In letters to the CEOs of the three firms, Debbie Sipe, CalARVC executive director, wrote, “Several studies have concluded that RV holding tank products that contain formaldehyde are harmful to consumers, while posing a significant threat to groundwater quality. Campground operators have also learned that while chemically based holding tank products effectively control sewage odors, they also destroy the bacteria that’s needed to break down the wastes contained in septic systems. Septic tank failures ultimately occur, costing campground operators tens of thousands of dollars in septic system repairs.”
She noted that the California Department of Toxic Substances Control (DTSC) posted a fact sheet in January alerting consumers to these risks, while encouraging them to purchase holding tank products that do not contain formaldehyde.
Given these environmental hazards, she continued, CalARVC asked the three firms to refrain from selling these products in California and instead market environmentally friendly holding tank products, as recommended by the DTSC.
Sipe urged the companies to educate their customers about the dangers of using chemically based holding tank products.
“We think (the three firms) could make a positive statement on this issue by announcing its decision to ban these products on or before April 22, when our nation celebrates Earth Day,” she said. “We look forward to receiving your thoughts on this matter at your earliest opportunity.”

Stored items
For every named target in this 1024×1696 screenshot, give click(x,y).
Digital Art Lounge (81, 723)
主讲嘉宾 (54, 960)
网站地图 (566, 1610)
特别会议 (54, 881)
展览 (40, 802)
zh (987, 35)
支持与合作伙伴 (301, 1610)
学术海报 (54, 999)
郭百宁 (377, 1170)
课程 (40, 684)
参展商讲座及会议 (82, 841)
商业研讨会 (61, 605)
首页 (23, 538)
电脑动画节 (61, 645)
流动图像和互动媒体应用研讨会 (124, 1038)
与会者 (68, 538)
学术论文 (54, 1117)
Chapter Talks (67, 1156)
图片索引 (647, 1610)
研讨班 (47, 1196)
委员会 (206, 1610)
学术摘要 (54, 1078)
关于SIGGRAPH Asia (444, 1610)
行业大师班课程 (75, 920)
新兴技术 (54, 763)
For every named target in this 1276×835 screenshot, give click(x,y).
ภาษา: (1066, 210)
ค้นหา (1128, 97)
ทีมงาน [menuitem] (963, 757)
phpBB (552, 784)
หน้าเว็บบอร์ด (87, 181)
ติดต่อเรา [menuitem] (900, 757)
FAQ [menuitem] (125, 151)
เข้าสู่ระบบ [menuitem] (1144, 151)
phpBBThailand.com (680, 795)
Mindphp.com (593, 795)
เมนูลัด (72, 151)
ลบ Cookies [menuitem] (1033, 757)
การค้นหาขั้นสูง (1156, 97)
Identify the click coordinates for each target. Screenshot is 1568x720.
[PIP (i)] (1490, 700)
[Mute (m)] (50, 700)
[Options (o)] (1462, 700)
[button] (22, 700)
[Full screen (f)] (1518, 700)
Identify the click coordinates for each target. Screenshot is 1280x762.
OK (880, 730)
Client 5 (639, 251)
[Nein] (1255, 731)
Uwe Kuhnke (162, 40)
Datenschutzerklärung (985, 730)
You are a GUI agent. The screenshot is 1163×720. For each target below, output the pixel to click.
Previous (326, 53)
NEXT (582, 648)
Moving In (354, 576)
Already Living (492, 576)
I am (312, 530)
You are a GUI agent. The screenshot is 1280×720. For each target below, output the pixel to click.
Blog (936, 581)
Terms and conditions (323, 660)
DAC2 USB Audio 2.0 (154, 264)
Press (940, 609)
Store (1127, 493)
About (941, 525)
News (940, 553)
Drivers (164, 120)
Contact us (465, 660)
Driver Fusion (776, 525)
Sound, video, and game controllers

# Prompt
According to the holding tank letter, what did the California Department of Toxic Substances Control post in January? These entries have no connection to the holding tank letter.

# Your response
It posted a fact sheet alerting consumers to the risks of formaldehyde holding tank products and encouraging them to buy products without formaldehyde.